Aomine menguap. Merasa ini tak ada sangkut-pautnya dengan dirinya. Datang ke apartemen milik Kise karena diseret oleh Kuroko. Diancam dengan satu rahasia kecil yang bisa berakibat fatal jika diketahui orang lain. "Akashi itu tipe orang yang susah didekati. Kau—mungkin—beruntung bisa dekat dekannya. Yah.. Walaupun berakhir seperti ini, pasti nanti kau bisa mendapatkan orang yang lebih baik dari Akashi." Kata Aomine. Maksud hati ingin menghibur, tapi yang namanya orang lagi galau sering banget salah paham.

Mata Kuroko menyipit tajam. Menghujam langsung sosok satu-satunya yang berkulit tan. "Jadi Aomine-kun mau bilang kalau Akashi-kun sudah membuang ku begitu?"

"M-maksudku bukan seperti itu juga, Tetsu." Sanggah Aomine.

"Padahal aku sudah rela nikung demi Akashi-kun." Kuroko menutupi wajahnya dengan kedua tangan, tak mengindahkan sangkalan Aomine. Auranya sangat suram. Seperti tak ada harapan untuk hidup. "Ta-tapi Akashi-kun malah selingkuh dan menduakanku." Tangan terkulai lemah di sisi tubuh. Kepala bersandar pada sandaran sofa dengan posisi miring.

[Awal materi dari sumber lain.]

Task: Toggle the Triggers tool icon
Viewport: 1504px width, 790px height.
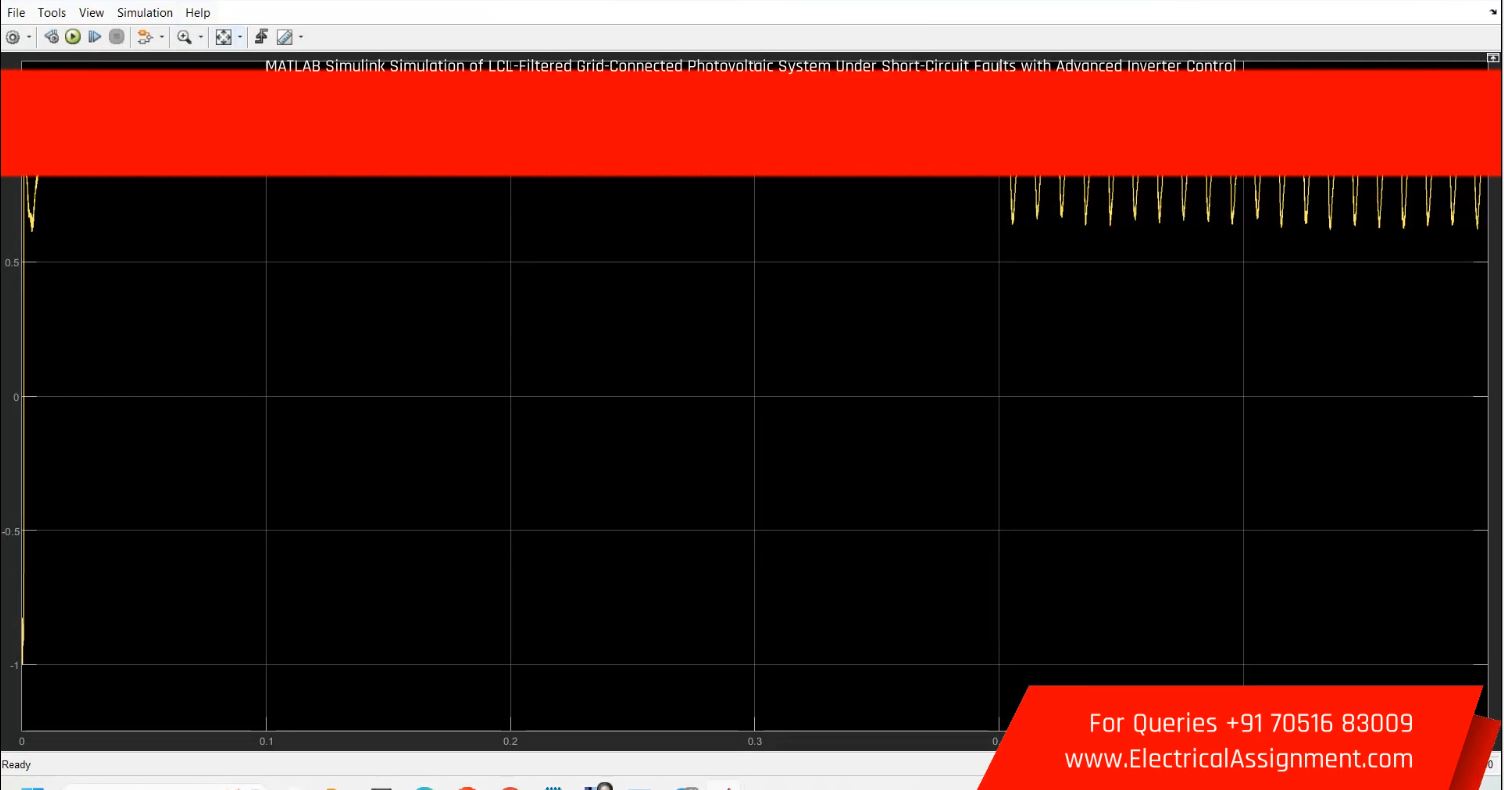Action: coord(261,37)
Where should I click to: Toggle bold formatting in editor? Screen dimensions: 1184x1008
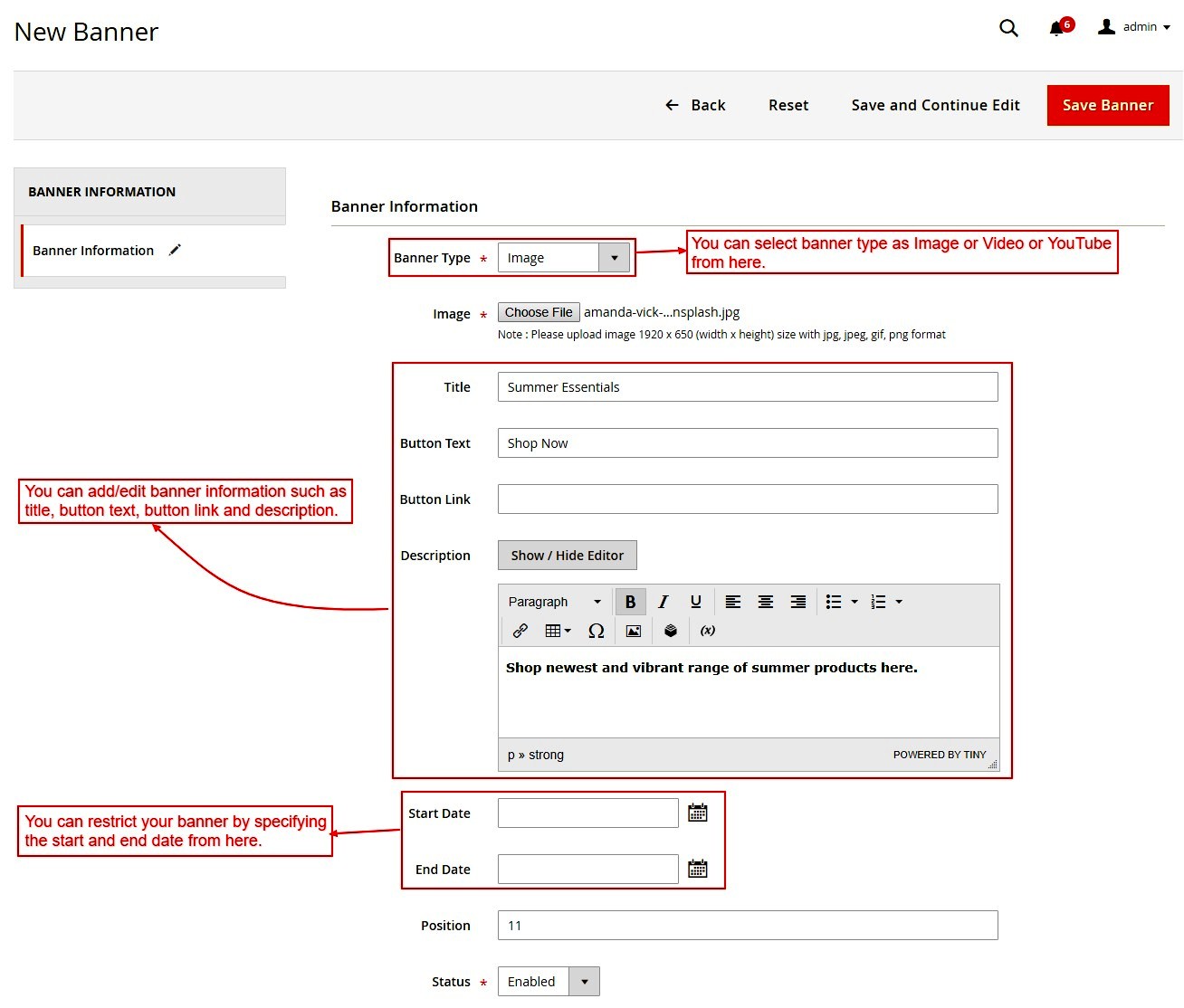point(630,602)
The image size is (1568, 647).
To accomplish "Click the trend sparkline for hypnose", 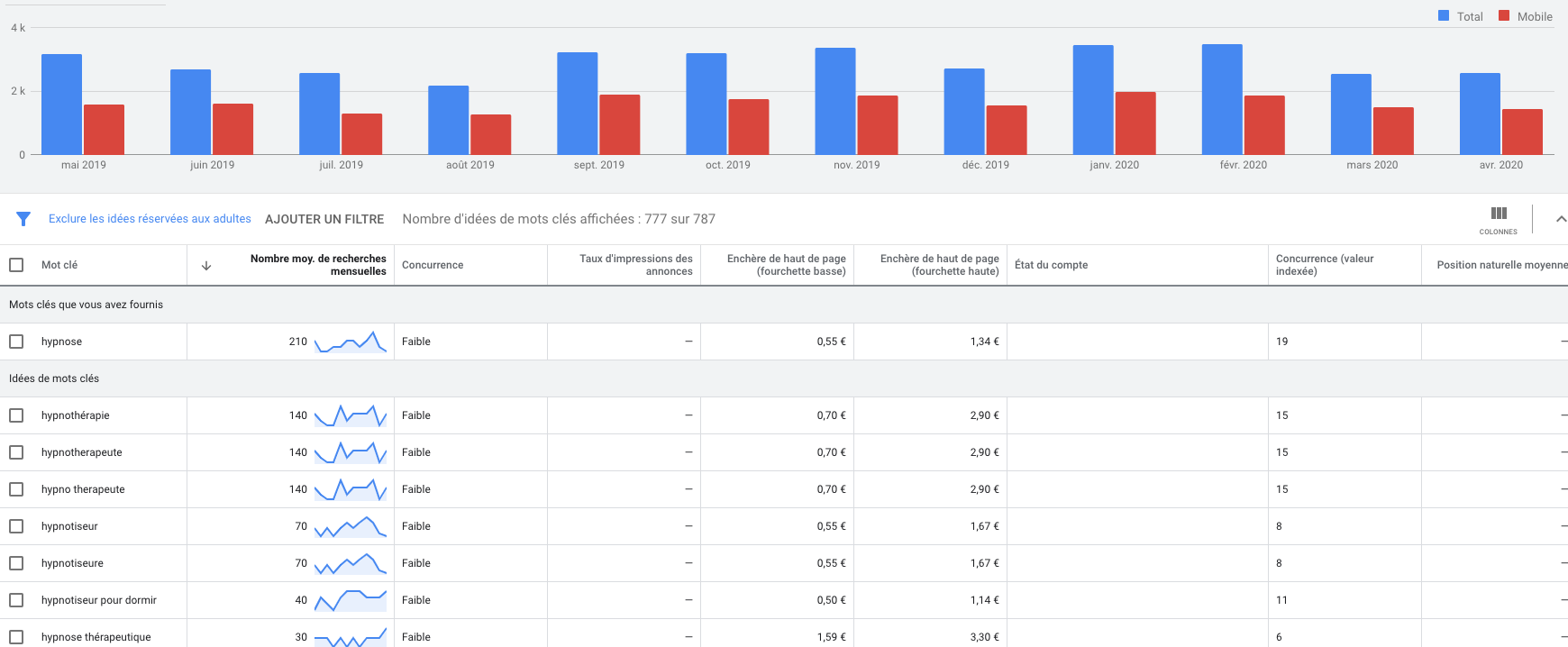I will [x=351, y=342].
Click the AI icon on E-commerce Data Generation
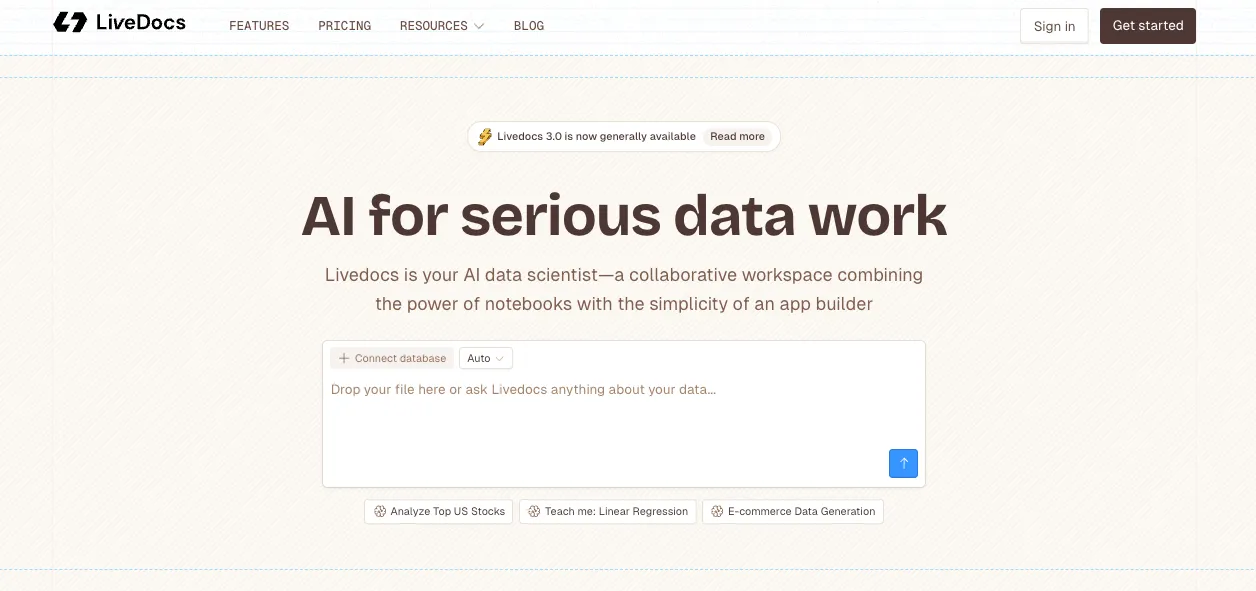 coord(717,511)
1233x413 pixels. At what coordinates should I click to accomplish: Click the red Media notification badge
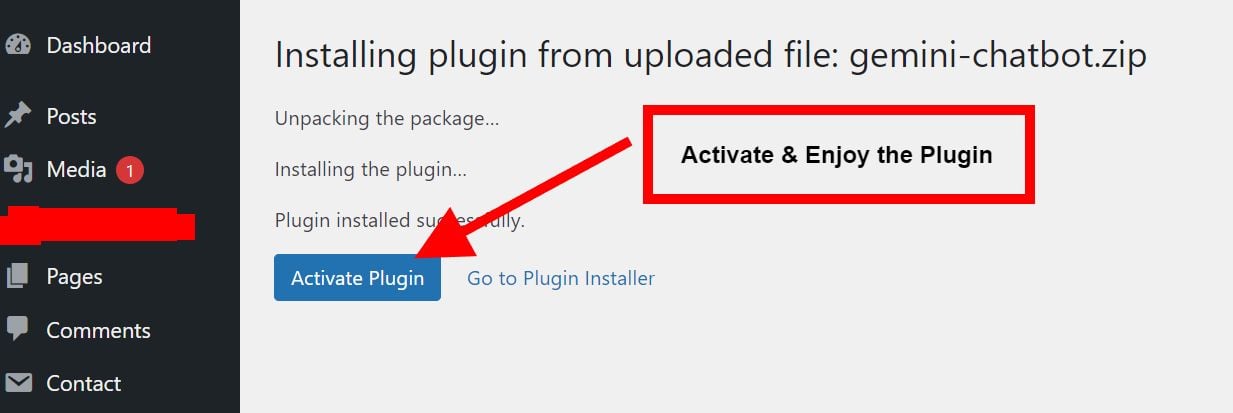click(130, 170)

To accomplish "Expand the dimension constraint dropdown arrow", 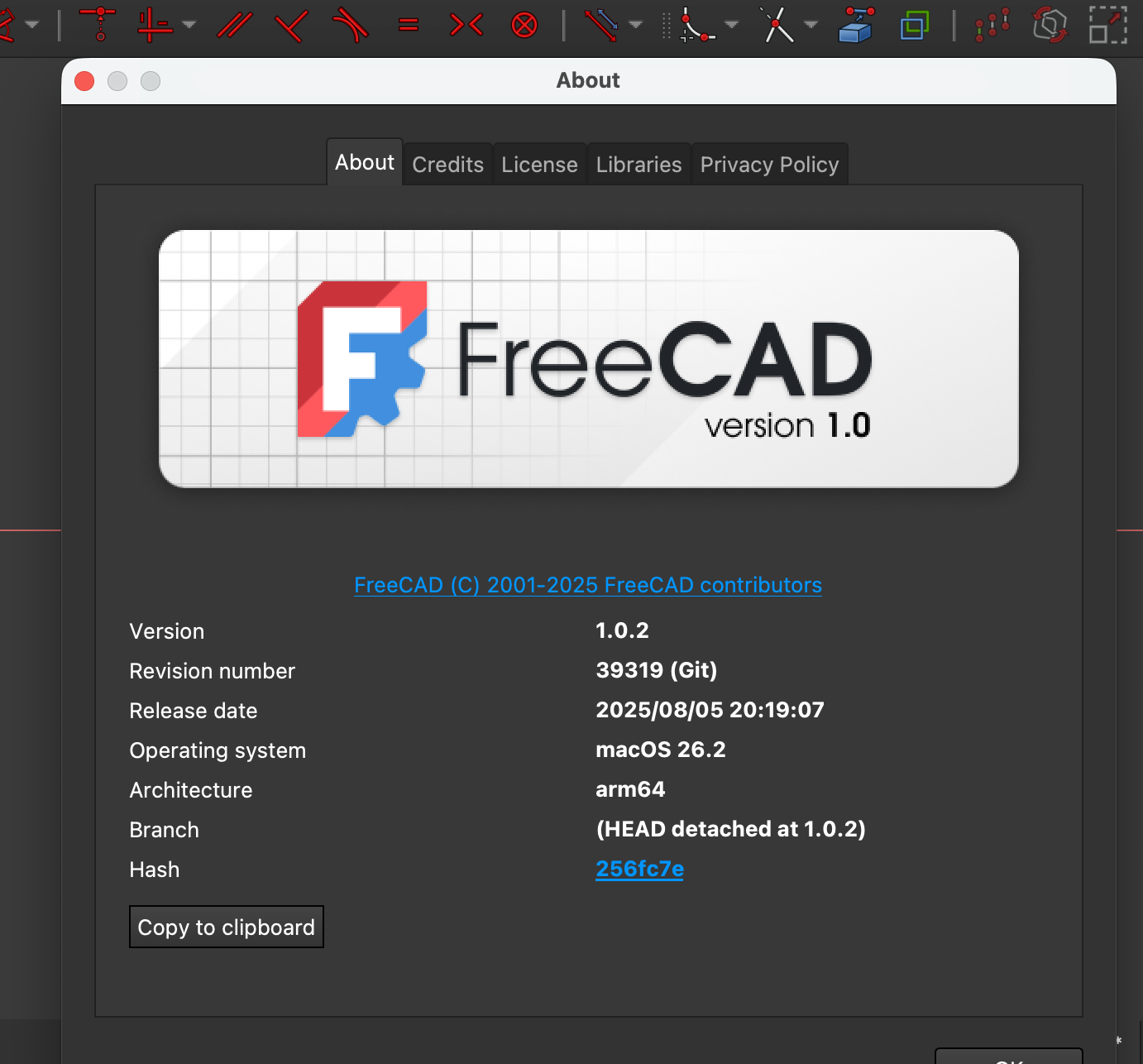I will point(636,25).
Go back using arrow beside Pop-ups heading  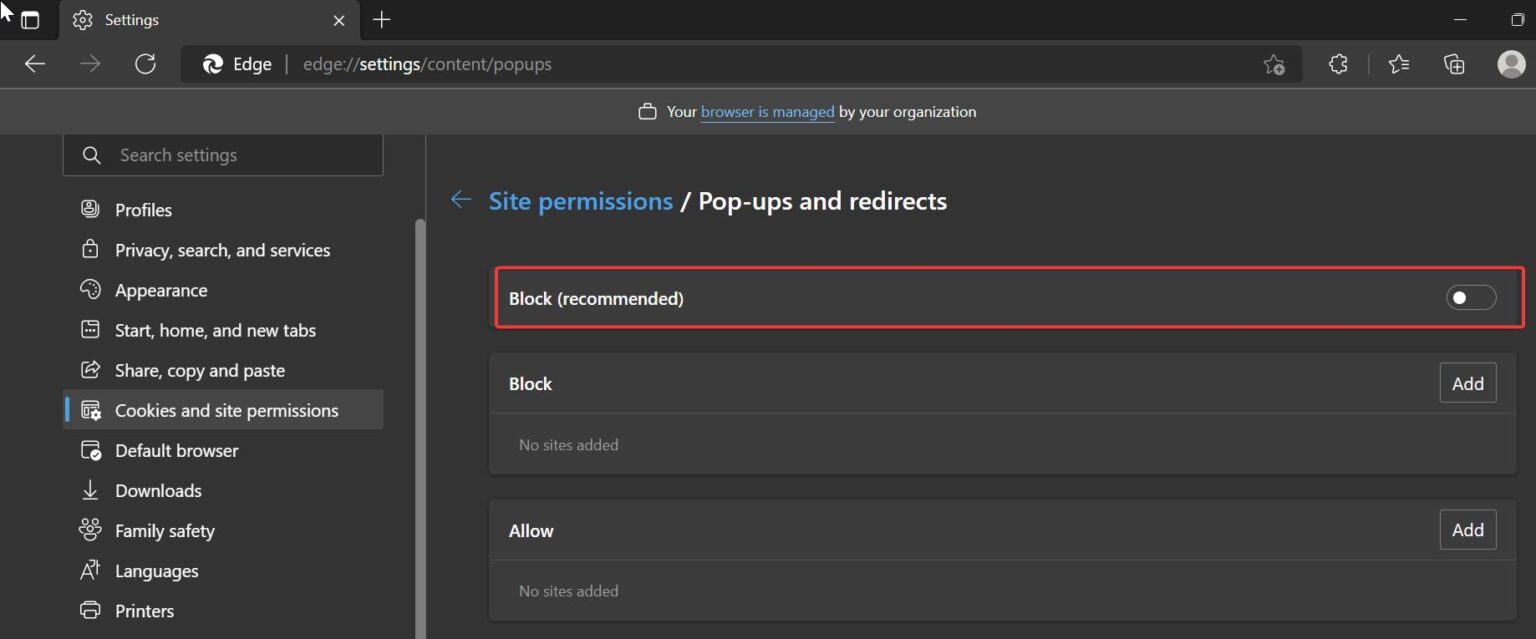tap(460, 199)
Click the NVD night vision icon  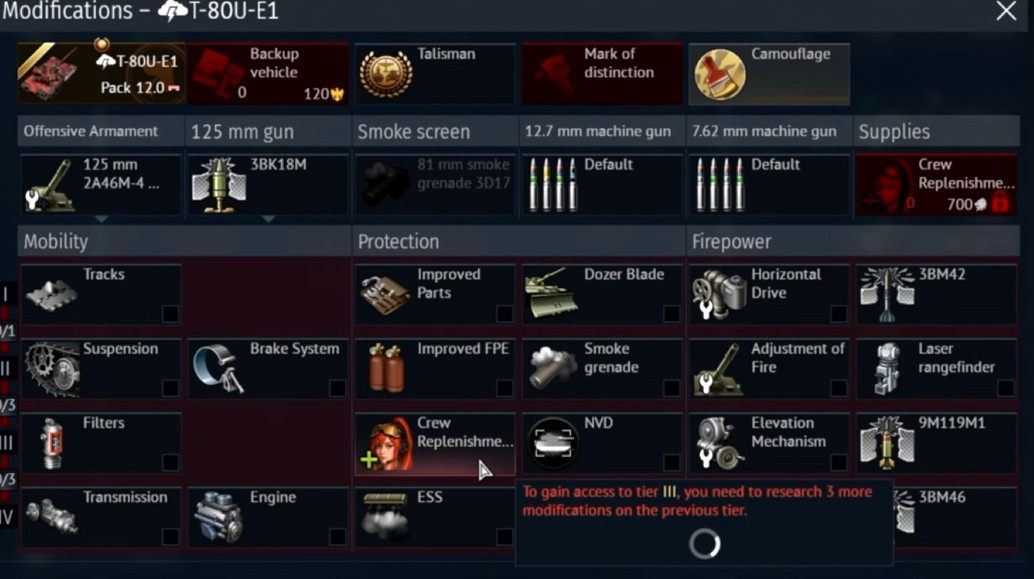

Badan merosot, kedua kaki diangkat ke atas meja. "Ahh.. Apakah ini karma karena menduakan vanilla milkshake dengan bola basket?" Ujarnya mulai ngaco.

Kise yang merasa tersiksa melihat mantan kecengannya dengan sisi terlemahnya beringsut bangun. Berlutut di sisi sofa yang diduduki Kuroko. Menggenggam sebelah tangannya, mencoba memberikan dukungan pada pemuda bersurai biru muda yang sekarang ia anggap sebagai sahabatnya. "Bukan hanya Akashicchi yang bisa bermain api. Kurokocchi juga bisa melakukannya-ssu! Aku akan membantu sebisaku!" Katanya meyakinkan. Kobaran api bahkan terlihat melatari semangat si anak ayam yang menggebu.

Aomine memutar bola matanya. Apa-apaan itu? Berurusan dengan Akashi sama saja cari mati. Memprovokasi kekasih mungilnya untuk melakukan hal nista dengan alasan sakit hati. Aomine bisa melihat paket kiriman peti mati yang tersimpan cantik di depan pintu rumahnya. Hiii~..

Aomine baru mau angkat bicara ketika suara parau Kuroko terdengar.

"Kise-kun… A-Akashi-kun memeluknya ketika ketiduran di ruang OSIS. A-aku.. A-akashi-kun bahkan tidak pernah memeluk ku…"

"HEHH?!"

Lagi-lagi Kuroko mengangguk nelangsa. Hati dan pikirannya sudah sangat lelah. Begitu juga dengan tubuhnya.

Melepaskan genggaman tangan Kise, Kuroko memeluk tubuhnya sendiri. "Apa karna aku terlalu kurus jadi Akashi-kun tidak mau memeluk ku?"

"E-ehh.. T-tidak. Kurokocchi nyaman dipeluk kok." Kise gelagapan.

"Hmm.. Mungkin kau kurang hot dan agresif, Tetsu." Aomine keceplosan. Kise melotot horror. Kuroko masang tampang pengen mengakhiri hidup.

"S-sepertinya aku harus segera pulang. Ada tugas yang harus ku selesaikan." Aomine beranjak bangun. Menepuk-nepuk celananya dengan canggung. Berniat kabur demi keselamatan. Mengabaikan ukenya yang menatapnya dengan pandangan —tetap—duduk—di—tempat—atau—tak—dapat—jatah—selamanya.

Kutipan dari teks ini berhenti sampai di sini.